» Texto de referência
---

A partir das 16h, quem subirá no palco do trio elétrico Ciclone será o cantor Gera da Portela, puxador oficial da escola de samba carioca. Ele será acompanhado por Edu do Banjo e Caio do Cavaco, que também vão participar do desfile do Rio de Janeiro. A “cozinha” será feita pela bateria da escola de samba Sem Compromisso.

Gera vai mostra o samba-enredo da Portela, “Querer é poder”, que tem um refrão ganchudo: “O povo vai cantar/ Querer é poder, queremos mudar/ Na esperança de um novo dia/ de paz, amor e alegria”.

O cantor também vai recordar alguns sambas-enredos clássicos como “Lendas e mistérios da Amazônia”, “Hoje tem marmelada”, “Os olhos da noite” e “Gosto que me enrosco”.

O desfiel da BICA pelo Centro começa às 17h , devendo obedecer o trajeto rua 10 de Julho, avenidas Getúlio Vargas e Sete de Setembro, rua Barroso e praça São Sebastião.

---

» Enunciado 1
Reproduza o texto de referência desde "O desfiel da" até "praça São Sebastião.", sem omitir nada nesse intervalo.
» Enunciado 2
Segundo o texto de referência, qual bateria fará a "cozinha"?
» Enunciado 3
Diga se cada afirmação está de acordo com o texto de referência, respondendo sim ou não e citando as palavras do texto que decidem a resposta. (a) O desfile da BICA pelo Centro começa às 17h. (b) Gera da Portela terá a companhia de Edu do Banjo e Caio do Cavaco. (c) O samba-enredo da Portela se chama "Hoje tem marmelada".

» Itens
---

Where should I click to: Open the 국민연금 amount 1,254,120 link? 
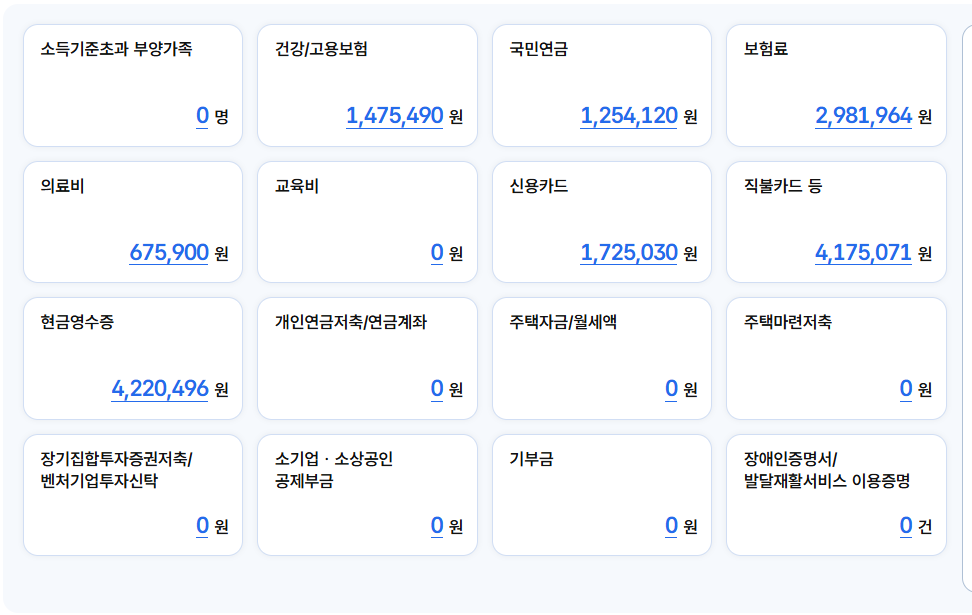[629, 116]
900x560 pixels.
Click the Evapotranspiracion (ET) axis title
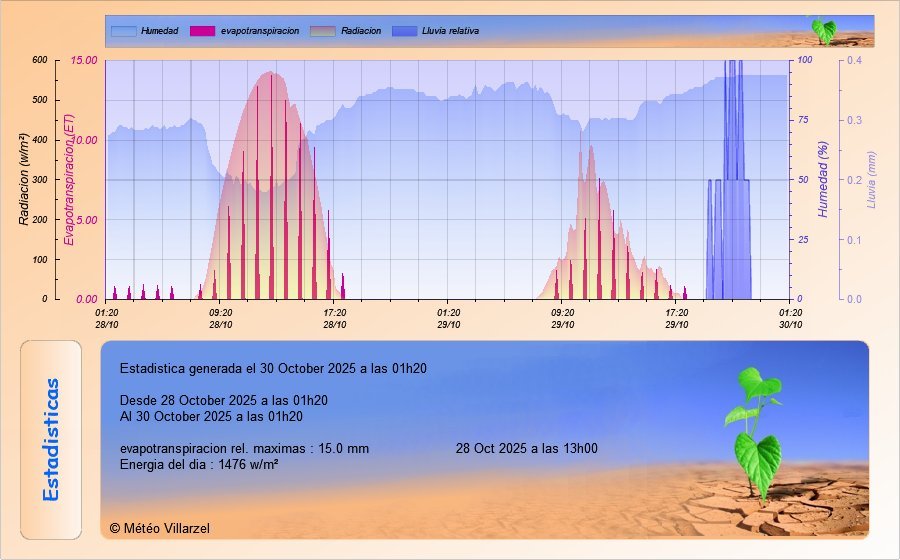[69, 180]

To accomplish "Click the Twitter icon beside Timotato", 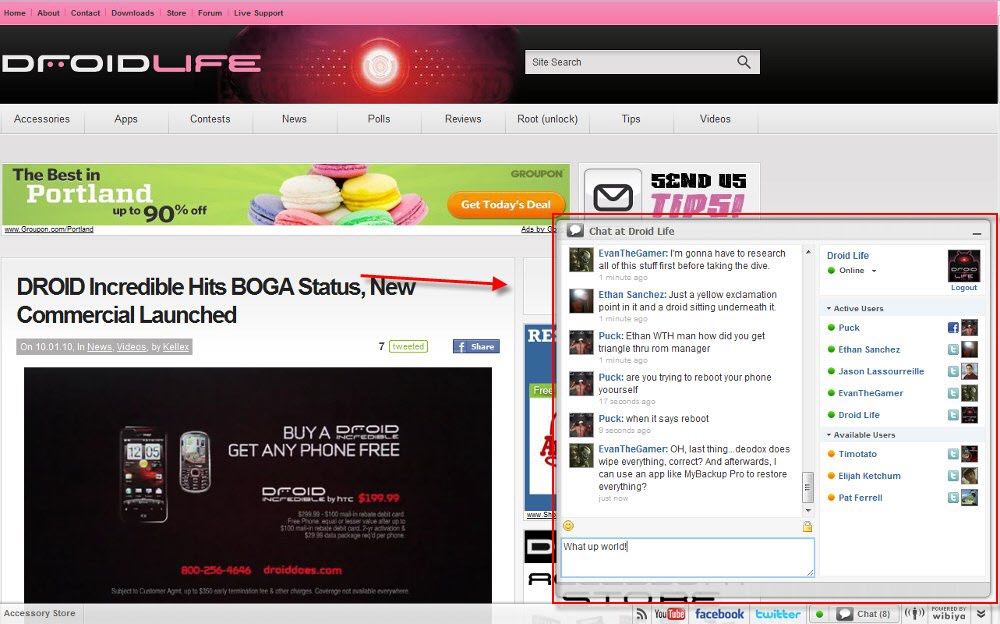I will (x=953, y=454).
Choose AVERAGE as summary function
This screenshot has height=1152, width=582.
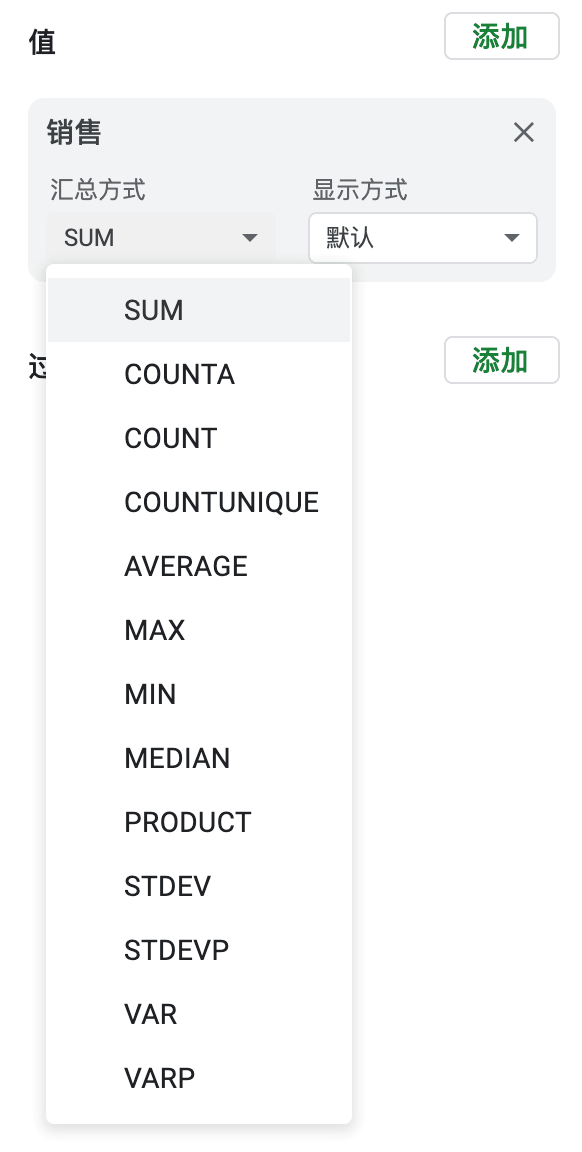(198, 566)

---

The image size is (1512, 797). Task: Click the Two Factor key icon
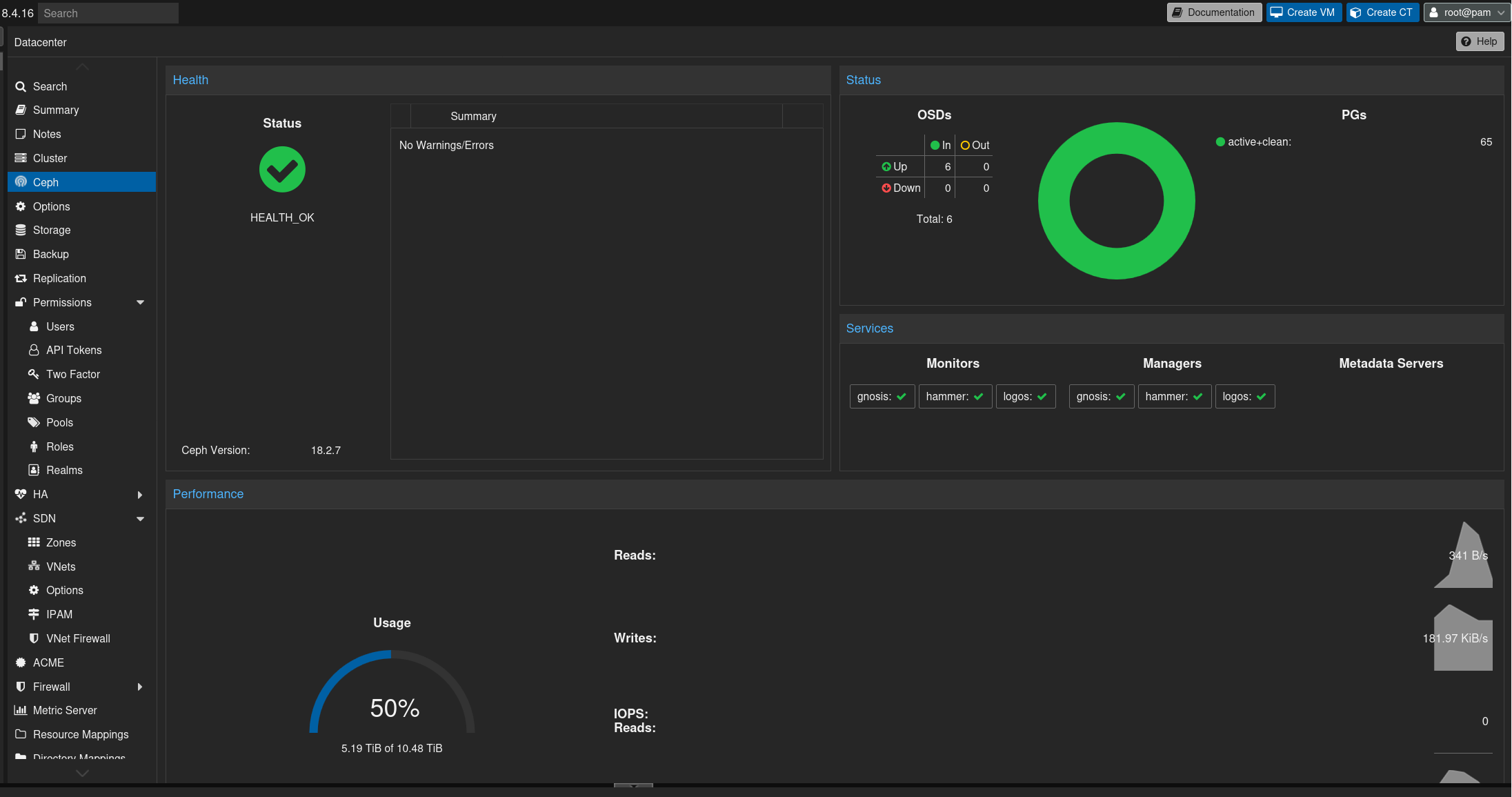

---

» Resultado 1
O desfiel da BICA pelo Centro começa às 17h , devendo obedecer o trajeto rua 10 de Julho, avenidas Getúlio Vargas e Sete de Setembro, rua Barroso e praça São Sebastião.

» Resultado 2
A bateria da escola de samba Sem Compromisso.

» Resultado 3
(a) Sim: "começa às 17h".
(b) Sim: "Ele será acompanhado por Edu do Banjo e Caio do Cavaco".
(c) Não: "o samba-enredo da Portela, “Querer é poder”".